SARS-CoV-2 antibodies in healthcare workers in a large university hospital, Kerala, India

A Kumar 1,, D Sathyapalan 2, A Ramachandran 1, K Subhash 1, L Biswas 3, KV Beena 4
PMCID: PMC7493758  PMID: 32949718

To the editor

The COVID-19 pandemic is posing a severe challenge to the fragile healthcare systems of low- and middle-income countries like India. The state of Kerala was the first to report COVID-19 in India, on 30th January 2020, in a medical student who had returned from Wuhan, China [1]. The quantum of cases reported, even after 5 months (as on 14th July 2020) is only 8930 with 36 deaths.
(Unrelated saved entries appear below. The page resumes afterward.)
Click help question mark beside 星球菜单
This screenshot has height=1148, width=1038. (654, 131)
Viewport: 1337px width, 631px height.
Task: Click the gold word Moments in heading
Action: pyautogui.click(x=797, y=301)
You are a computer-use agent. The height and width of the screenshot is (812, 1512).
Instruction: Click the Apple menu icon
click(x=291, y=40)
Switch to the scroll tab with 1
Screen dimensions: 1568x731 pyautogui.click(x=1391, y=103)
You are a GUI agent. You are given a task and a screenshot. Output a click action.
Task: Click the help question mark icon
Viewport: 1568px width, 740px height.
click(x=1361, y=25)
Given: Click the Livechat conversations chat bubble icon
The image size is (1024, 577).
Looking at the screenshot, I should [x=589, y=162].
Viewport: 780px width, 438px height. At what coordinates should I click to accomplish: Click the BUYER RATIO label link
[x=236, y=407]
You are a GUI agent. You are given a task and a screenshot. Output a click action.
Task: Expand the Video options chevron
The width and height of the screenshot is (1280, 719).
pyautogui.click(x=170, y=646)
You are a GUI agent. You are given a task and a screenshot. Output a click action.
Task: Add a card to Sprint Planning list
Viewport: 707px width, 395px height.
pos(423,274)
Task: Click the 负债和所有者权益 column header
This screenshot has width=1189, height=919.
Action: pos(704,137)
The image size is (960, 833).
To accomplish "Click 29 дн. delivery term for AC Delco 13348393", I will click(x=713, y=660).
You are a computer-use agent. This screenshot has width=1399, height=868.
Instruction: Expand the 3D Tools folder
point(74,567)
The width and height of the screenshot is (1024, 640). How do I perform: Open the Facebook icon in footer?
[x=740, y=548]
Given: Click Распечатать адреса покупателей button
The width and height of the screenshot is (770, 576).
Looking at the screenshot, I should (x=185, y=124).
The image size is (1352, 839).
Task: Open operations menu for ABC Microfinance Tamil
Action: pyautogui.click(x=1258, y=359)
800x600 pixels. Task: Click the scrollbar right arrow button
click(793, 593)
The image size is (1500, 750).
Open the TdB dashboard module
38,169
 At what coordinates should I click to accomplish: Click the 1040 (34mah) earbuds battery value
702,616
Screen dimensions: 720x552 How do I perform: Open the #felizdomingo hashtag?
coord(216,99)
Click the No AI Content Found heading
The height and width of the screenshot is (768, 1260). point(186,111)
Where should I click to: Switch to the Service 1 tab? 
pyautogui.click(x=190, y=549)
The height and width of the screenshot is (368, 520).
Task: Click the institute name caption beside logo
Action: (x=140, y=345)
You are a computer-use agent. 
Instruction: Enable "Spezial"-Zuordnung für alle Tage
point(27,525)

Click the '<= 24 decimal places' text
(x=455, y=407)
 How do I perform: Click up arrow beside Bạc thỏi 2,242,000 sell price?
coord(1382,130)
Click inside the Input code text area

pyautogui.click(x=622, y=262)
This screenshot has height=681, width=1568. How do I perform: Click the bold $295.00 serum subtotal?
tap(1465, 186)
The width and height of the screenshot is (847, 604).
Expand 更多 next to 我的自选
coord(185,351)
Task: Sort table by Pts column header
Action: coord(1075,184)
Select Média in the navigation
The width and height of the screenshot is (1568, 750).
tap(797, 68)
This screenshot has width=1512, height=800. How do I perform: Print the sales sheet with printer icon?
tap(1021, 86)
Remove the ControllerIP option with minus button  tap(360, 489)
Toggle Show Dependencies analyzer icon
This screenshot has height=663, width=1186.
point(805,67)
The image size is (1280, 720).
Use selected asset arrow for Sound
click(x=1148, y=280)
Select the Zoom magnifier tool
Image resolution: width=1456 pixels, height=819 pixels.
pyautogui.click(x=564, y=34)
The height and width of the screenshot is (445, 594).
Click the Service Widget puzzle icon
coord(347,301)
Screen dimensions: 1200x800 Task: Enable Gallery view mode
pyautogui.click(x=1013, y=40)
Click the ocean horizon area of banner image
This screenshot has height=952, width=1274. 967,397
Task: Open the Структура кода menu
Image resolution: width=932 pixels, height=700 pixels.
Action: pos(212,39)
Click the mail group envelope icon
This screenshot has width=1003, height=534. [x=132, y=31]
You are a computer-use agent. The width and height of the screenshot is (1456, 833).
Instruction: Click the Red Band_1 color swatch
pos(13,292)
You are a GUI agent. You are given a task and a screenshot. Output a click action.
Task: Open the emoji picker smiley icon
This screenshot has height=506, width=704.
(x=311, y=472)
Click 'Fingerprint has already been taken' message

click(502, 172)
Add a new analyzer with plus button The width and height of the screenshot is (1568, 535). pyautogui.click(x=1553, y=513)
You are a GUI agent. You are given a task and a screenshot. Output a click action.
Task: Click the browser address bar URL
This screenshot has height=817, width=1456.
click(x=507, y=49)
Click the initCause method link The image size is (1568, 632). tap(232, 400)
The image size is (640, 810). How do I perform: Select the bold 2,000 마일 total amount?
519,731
The ‘Kerala model’ of response to the COVID-19 pandemic was to trace, quarantine, test, isolate and treat all travellers from foreign countries as well as neighbouring states, coupled with lockdown. We hypothesize that, because of this practice, the state has succeeded in preventing community spread in the last 5 months. This is evidenced by the fact that there has been no surge in hospital admissions due to influenza-like illness or COVID-19 clusters or outbreaks in occupational settings.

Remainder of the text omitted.